Osecola’s last days in Florida were in this fort. When he left he walked to a ship that took him to Charleston where he died 30 days later. The last day he was free was the day before he entered the fort.
Another gust of wind whipped strong across the bay and over the fine sand in the moat and up along the walls and over the gundeck of the fort. Thom felt the gust and the sand gave his neck a gritty feel. As he turned, a speck landed in his eye and caused him to flinch and reach quickly to protect himself.
The drumming grew louder and seemed to echo off the clouds that rolled overhead. The pounding reverberated off Thom's chest and came into rhythm with his own heartbeat. The beat was the heartbeat of those who drummed and those for whom the drummers drummed.

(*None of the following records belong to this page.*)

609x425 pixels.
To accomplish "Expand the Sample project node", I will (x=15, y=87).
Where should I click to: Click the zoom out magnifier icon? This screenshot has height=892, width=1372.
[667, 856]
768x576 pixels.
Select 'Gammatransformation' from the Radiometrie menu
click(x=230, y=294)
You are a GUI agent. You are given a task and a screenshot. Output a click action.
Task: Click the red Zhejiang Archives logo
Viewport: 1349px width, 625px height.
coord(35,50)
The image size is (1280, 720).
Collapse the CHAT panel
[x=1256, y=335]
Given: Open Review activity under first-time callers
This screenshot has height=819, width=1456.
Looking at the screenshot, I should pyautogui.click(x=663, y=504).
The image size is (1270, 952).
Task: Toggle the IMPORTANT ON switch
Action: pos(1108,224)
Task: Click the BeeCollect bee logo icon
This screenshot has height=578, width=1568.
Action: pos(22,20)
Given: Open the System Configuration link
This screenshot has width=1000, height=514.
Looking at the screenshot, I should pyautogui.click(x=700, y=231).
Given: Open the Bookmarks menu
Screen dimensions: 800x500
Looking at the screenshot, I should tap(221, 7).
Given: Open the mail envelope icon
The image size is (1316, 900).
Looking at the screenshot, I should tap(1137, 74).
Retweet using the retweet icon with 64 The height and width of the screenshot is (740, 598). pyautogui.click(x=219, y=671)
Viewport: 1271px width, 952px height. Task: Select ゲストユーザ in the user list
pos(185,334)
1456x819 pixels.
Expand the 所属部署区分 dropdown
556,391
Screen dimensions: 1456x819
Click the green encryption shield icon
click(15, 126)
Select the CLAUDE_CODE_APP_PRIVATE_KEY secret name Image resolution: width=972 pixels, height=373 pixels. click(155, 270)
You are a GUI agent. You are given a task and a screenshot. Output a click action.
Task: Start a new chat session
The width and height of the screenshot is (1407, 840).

When the drumming stopped and the drummers were gone, the fort was once again besieged by tourists from the Ohio Valley and the Upper Peninsula and Four Corners and the Piedmont. Thom felt alone and left behind. He strolled across the wide green lawn stretching out from the fort’s high walls and drove silently home.
The following night, on an evening of a full moon, a front had moved through and clouds kept the moonlight off the earth but offered aglow that silhouetted the oaks and the hanging moss, hanging still in the damp night air. Thom stood in his yard and looked into the sky and could feel the approaching spring under the thick blanket of clouds. The drummers were still in the city, holding ceremonies. From more than a mile-and-a-half away, Thom heard the drumming and feel the rhythm of his own heartbeat and the heartbeats of so many who had walked the streets he walked each day.